You must support pause notifications. All controllers include a button that, when pressed, triggers a pause notification. When this notification is received while gameplay is active, your game should toggle between pausing and resuming gameplay. When the game is not being played (such as when you are at a menu screen), the button should be ignored or be treated as a menu button, returning to a previous screen of content. (This behavior is especially common on tvOS).
Mapping Game Actions to Controls
Part of your game design is deciding which controls are useful to your game so that you can map them to the different actions a player can take. Consider not only your game’s design but also the physical layout of controls. A player’s hands are not going to be on all of the controls simultaneously, so you need to consider how the player interacts with the controls as your game is being played. This means creating and testing your control layouts on actual hardware controllers to ensure that they work in practice.
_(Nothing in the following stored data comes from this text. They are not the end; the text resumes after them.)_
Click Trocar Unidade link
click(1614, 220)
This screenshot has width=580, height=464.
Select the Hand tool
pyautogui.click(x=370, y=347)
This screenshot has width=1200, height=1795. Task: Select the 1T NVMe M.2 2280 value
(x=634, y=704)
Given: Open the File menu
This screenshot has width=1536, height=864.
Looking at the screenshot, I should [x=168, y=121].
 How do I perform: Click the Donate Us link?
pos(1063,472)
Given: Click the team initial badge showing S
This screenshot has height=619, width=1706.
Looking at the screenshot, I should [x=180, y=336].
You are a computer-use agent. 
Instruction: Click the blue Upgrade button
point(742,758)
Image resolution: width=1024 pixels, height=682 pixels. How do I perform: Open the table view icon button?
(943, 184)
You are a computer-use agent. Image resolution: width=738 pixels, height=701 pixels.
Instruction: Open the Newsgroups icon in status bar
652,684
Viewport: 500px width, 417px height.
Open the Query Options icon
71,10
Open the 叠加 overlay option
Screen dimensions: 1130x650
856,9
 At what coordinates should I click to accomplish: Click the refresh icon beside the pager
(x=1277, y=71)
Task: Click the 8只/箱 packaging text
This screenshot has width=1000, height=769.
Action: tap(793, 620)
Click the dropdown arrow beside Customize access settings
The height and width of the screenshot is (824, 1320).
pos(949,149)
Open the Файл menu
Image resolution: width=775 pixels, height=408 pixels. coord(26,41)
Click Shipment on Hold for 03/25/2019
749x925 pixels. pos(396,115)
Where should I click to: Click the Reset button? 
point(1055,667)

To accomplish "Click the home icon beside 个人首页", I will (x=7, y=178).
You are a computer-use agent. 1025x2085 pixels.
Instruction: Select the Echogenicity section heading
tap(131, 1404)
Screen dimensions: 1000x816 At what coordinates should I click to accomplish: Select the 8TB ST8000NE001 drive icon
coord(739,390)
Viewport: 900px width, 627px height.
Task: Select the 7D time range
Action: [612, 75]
Use the A and B Buttons for Common Actions
The A and B buttons on the diamond are easy for a player to access, so common actions should often be placed on them. By convention, the A button is used to enable or activate actions, and the B button cancels or reverses those actions. For example, to implement support for game menus, use the directional pad to select an item and the A button to perform the action associated with that item. The B button cancels the selection (or perhaps moves the focus to an earlier menu, if the player is navigating through a hierarchy of options).
Use the Trigger or Shoulder Buttons for Primary Actions
The trigger and shoulder buttons are natural controls to use for important actions, because players can activate those controls with their index fingers while using their thumbs to manipulate the thumbsticks, the directional pad, and the diamond buttons.
Use the Directional Pad or the Left Thumbstick to Control Movement
If you use the left thumbstick to control movement, a player can easily control all aspects of movement with the left thumb, while leaving other fingers available to manipulate other controls. Although the directional pad can be used to control movement, it also has a different tactile feel. On an extended controller, use the thumbstick to control movement and the directional pad to perform other actions.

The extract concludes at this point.